Perhaps I would have been better off keeping my original assignment at the hospital. At least there, they intended to repair the damage, not cause it.

The Movie I Will Never Forget

O
ne Saturday evening, the boys from Cleveland cottage lined up to march over to one of the other cottages to watch a movie. (Saturday mornings were for beatings, but Saturday nights were generally for movie watching. The bad and the good all in one day.)

The large white movie screen was attached to the side of the building and a projector was lined up with it atop the small grassy hill where we sat. Not far from us were five or six large steel garbage cans with steam rolling out of them.

“What’s burning in those cans?” I asked one of the boys in front of me.

“It’s peanuts,” he told me.

“Why would they put peanuts in a garbage can?”

“To cook ’em,” he replied.

It sounded strange to me, but right before the movie began, we lined up to receive a scoop of the peanuts on a piece of newspaper for a snack during the show. As the movie was just beginning, the boy next to me accidentally spilled his peanuts into the grass. Unable to clean them off, he left them there to be thrown away after the movie.

Feeling sorry for him, I offered to share my small pile of peanuts with him. As the movie played, I sat with the newspaper lying across my lap. He would reach over and pick up a peanut or two, eat them, and reach for more.

Suddenly, the two of us were being snatched up by the shirt collars.

* * * *

PROBLEMS TO WORK ON:
1. According to the movie-night passage, what was cooking in the steel garbage cans near the grassy hill?
2. Carry the movie-night passage forward from its last sentence.

DATASET EXTRACT:
* * * *

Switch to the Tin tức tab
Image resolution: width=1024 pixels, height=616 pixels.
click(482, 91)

* * * *

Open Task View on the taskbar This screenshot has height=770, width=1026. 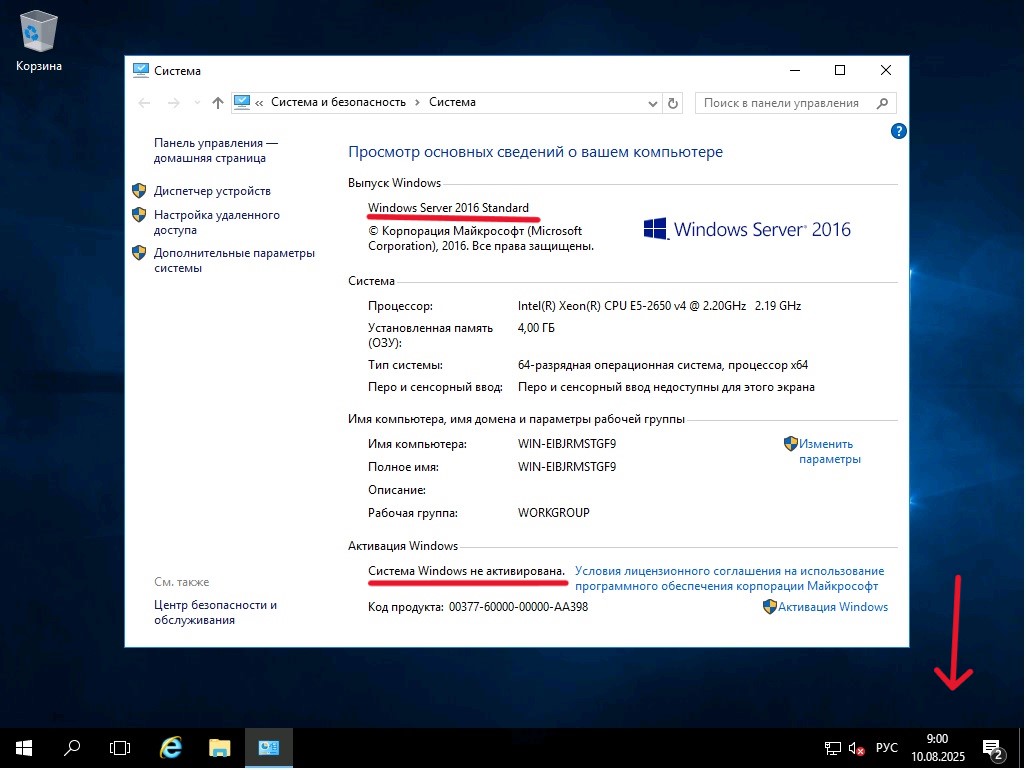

* * * *

ANSWER LIST:
1. Peanuts were cooking in them.

2.
“What the damn hell are you two queers doing over here?” snarled Mr. Hatton.

“I’m just sharing my peanuts with him,” I told him.

“I’ve been watching you two, and I am trying to figure out who is playing with whose balls over here.”

“We ain’t doing nothing wrong, Mr. Hatton, sir,” I said, my voice shaking.

“You two get your little asses up and stand to the side.”

The boy and I got up from our spots and walked to the edge of the building.

“Do you think we’re going down?” whispered the boy.

We stood at the edge of the building for almost an hour until the movie ended. We were told to return to our cottages and that we were to report to Mr. Hatton’s office the following Saturday morning, a week later. Since it was Saturday night, the scheduled beatings had already concluded for the previous week’s violations.

For the next six days, I could not eat or drink anything without throwing up. Almost every night I lay in my bed, covering my face with the scratchy, wool army blanket so the other boys in the cottage would not see me crying.

When Saturday arrived, I walked to Mr. Hatton’s office and stood in line with the other boys who were scheduled to be beaten. As we marched toward the White House, I counted the boys lined up in front of me. I was too afraid to turn my head and count the ones behind me.

After arriving at the house of horror, Mr. Hatton took out his keys and opened the side door of the building. Mr. Tidwell looked on. When the door opened, we marched inside and headed down the short hallway leading into the beating chambers. As always, the smell was almost unbearable, and there was blood on the walls, floor, and ceiling.

Reaching the end of the hallway, we took a left and were ordered to stop. There was a small cement cell on the right and another cell on the left. Two boys were pushed into the room on the left and the others were made to stand in the small hallway.

“KISER!” yelled Mr. Hatton.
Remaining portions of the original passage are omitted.